(Stored dataset items)
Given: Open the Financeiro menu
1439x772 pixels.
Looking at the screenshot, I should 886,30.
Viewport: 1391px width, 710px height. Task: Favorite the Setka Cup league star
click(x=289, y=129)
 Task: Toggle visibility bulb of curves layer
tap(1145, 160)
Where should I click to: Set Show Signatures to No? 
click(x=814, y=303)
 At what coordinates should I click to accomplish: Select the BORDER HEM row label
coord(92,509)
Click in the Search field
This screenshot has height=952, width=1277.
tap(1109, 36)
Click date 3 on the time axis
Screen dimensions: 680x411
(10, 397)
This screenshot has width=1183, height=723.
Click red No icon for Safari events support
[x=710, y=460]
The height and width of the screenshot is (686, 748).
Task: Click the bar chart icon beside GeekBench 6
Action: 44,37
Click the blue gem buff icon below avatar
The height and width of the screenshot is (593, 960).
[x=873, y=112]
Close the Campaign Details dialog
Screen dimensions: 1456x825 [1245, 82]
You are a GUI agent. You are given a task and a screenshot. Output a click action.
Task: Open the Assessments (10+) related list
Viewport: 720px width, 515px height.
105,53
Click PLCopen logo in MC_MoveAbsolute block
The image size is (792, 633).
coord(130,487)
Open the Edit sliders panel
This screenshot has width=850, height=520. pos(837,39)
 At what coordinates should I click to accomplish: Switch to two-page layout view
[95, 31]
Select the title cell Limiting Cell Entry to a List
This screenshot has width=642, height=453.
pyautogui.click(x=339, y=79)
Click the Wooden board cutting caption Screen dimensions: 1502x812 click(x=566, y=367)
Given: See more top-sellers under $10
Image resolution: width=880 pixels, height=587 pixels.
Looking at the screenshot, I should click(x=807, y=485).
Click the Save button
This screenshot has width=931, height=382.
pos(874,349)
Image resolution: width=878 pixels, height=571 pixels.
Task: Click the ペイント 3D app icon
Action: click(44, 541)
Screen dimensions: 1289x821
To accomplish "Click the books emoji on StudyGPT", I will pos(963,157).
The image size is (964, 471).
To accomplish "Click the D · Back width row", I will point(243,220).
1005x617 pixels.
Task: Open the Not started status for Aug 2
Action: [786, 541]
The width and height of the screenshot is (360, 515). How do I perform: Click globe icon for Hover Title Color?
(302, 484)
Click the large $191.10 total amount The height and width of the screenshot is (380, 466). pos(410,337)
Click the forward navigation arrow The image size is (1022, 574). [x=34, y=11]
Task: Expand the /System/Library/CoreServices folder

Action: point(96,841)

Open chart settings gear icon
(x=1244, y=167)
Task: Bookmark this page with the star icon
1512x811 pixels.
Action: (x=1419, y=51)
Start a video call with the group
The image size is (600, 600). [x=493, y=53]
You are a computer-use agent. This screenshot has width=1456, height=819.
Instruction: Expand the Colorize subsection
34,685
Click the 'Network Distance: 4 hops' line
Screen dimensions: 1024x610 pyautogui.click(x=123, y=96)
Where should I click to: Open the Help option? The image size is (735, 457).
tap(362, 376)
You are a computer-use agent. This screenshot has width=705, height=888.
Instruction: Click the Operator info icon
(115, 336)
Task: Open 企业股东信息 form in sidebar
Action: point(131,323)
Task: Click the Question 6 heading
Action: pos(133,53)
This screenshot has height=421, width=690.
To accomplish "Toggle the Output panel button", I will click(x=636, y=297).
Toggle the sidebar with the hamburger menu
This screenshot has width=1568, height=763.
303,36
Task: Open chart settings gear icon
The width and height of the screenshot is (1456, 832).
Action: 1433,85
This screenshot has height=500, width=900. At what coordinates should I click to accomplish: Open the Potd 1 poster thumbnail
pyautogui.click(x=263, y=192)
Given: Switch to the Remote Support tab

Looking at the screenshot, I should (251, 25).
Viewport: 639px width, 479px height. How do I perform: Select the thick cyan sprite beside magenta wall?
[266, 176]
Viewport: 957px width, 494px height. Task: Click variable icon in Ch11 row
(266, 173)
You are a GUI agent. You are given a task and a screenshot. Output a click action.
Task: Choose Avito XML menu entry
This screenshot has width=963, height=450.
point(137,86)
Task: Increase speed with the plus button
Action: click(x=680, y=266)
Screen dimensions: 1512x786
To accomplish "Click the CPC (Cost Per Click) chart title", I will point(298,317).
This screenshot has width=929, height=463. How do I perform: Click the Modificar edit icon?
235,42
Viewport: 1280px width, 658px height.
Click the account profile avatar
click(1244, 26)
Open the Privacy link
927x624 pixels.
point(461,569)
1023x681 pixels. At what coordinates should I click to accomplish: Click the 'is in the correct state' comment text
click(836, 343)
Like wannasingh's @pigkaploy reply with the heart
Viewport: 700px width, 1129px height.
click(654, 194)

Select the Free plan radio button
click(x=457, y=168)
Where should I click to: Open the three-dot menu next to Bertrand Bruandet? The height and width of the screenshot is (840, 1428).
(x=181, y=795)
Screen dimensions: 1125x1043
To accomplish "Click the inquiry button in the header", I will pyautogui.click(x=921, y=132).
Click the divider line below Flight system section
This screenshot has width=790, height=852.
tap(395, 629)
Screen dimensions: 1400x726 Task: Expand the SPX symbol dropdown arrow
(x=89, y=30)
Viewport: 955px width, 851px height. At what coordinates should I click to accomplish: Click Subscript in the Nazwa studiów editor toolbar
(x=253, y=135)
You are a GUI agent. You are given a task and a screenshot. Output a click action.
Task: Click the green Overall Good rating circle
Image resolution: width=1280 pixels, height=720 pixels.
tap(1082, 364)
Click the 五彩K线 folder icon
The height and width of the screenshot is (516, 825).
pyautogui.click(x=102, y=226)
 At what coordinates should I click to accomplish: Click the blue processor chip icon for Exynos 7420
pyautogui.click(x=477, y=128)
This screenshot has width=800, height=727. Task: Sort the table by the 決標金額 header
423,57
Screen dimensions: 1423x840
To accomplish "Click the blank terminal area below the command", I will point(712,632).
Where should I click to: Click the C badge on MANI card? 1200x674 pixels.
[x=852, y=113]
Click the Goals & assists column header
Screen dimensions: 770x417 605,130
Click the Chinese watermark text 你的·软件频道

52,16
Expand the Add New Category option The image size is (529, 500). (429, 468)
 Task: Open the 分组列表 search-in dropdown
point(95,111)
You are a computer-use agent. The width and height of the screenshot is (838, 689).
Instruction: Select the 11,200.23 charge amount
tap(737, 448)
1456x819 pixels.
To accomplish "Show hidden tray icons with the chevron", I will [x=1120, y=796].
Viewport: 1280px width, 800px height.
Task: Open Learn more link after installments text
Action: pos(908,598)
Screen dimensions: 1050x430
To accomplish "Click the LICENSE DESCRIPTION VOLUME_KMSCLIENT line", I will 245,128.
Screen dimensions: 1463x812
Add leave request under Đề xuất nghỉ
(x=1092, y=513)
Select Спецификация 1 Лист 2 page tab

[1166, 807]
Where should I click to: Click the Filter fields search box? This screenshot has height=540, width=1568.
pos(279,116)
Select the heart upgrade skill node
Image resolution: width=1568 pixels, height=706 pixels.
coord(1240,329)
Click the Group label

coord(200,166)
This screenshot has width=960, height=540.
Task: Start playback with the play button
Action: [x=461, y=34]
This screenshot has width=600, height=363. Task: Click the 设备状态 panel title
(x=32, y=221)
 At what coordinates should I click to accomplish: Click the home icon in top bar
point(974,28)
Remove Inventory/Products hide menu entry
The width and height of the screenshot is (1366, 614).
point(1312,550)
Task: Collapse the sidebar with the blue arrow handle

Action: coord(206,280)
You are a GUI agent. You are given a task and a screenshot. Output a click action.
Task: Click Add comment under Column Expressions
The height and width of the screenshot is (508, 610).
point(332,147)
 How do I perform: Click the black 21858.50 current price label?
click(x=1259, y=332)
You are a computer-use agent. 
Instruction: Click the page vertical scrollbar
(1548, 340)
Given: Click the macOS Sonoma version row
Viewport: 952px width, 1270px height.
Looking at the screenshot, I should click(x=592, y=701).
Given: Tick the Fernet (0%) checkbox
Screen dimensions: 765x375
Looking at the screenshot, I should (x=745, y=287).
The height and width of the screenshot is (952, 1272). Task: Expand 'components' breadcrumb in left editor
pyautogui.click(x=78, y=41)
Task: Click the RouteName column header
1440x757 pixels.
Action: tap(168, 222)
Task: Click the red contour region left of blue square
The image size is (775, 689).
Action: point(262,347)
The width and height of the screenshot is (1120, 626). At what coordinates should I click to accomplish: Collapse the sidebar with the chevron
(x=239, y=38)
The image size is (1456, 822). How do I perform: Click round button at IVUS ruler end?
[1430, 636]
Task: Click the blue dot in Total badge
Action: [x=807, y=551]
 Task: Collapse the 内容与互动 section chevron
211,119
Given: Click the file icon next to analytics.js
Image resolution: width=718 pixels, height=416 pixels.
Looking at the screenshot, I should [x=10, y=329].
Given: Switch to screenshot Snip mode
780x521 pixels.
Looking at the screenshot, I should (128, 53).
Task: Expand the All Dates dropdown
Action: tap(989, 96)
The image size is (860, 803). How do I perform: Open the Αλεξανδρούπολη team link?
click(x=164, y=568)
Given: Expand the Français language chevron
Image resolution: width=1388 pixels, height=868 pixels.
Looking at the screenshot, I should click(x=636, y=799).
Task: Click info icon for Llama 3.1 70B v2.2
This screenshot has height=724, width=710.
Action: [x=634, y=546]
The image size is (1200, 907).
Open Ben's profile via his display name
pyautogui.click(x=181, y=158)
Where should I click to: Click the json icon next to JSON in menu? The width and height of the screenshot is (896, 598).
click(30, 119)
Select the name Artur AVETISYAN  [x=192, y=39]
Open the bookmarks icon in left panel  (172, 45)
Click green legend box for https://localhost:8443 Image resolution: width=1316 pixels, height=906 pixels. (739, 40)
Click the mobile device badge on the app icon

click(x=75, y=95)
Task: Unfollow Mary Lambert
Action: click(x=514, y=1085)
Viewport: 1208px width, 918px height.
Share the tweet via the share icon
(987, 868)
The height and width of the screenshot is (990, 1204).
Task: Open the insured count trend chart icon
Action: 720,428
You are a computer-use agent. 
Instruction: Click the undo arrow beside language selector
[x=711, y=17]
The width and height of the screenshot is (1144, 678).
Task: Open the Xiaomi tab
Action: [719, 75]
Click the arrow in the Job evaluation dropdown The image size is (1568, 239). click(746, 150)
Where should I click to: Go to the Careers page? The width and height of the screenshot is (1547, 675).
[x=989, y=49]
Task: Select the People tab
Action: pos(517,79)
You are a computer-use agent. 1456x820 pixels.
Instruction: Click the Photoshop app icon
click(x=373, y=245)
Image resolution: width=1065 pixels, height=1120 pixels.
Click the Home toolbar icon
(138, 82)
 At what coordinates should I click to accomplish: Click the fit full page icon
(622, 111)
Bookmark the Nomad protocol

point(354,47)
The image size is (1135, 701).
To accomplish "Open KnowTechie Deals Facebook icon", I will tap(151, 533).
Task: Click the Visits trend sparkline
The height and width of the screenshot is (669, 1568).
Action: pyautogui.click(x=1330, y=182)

Exercise description: Copy out the records word for word, beginning with the first line and ending with the line that contains "Click the Wooden", with that line included.

Solution to this problem:
Given: Open the Financeiro menu
1439x772 pixels.
Looking at the screenshot, I should 886,30.
Viewport: 1391px width, 710px height. Task: Favorite the Setka Cup league star
click(x=289, y=129)
 Task: Toggle visibility bulb of curves layer
tap(1145, 160)
Where should I click to: Set Show Signatures to No? 
click(x=814, y=303)
 At what coordinates should I click to accomplish: Select the BORDER HEM row label
coord(92,509)
Click in the Search field
This screenshot has height=952, width=1277.
tap(1109, 36)
Click date 3 on the time axis
Screen dimensions: 680x411
(10, 397)
This screenshot has width=1183, height=723.
Click red No icon for Safari events support
[x=710, y=460]
The height and width of the screenshot is (686, 748).
Task: Click the bar chart icon beside GeekBench 6
Action: 44,37
Click the blue gem buff icon below avatar
The height and width of the screenshot is (593, 960).
[x=873, y=112]
Close the Campaign Details dialog
Screen dimensions: 1456x825 [1245, 82]
You are a GUI agent. You are given a task and a screenshot. Output a click action.
Task: Open the Assessments (10+) related list
Viewport: 720px width, 515px height.
105,53
Click PLCopen logo in MC_MoveAbsolute block
The image size is (792, 633).
coord(130,487)
Open the Edit sliders panel
This screenshot has width=850, height=520. pos(837,39)
 At what coordinates should I click to accomplish: Switch to two-page layout view
[95, 31]
Select the title cell Limiting Cell Entry to a List
This screenshot has width=642, height=453.
pyautogui.click(x=339, y=79)
Click the Wooden board cutting caption Screen dimensions: 1502x812 click(x=566, y=367)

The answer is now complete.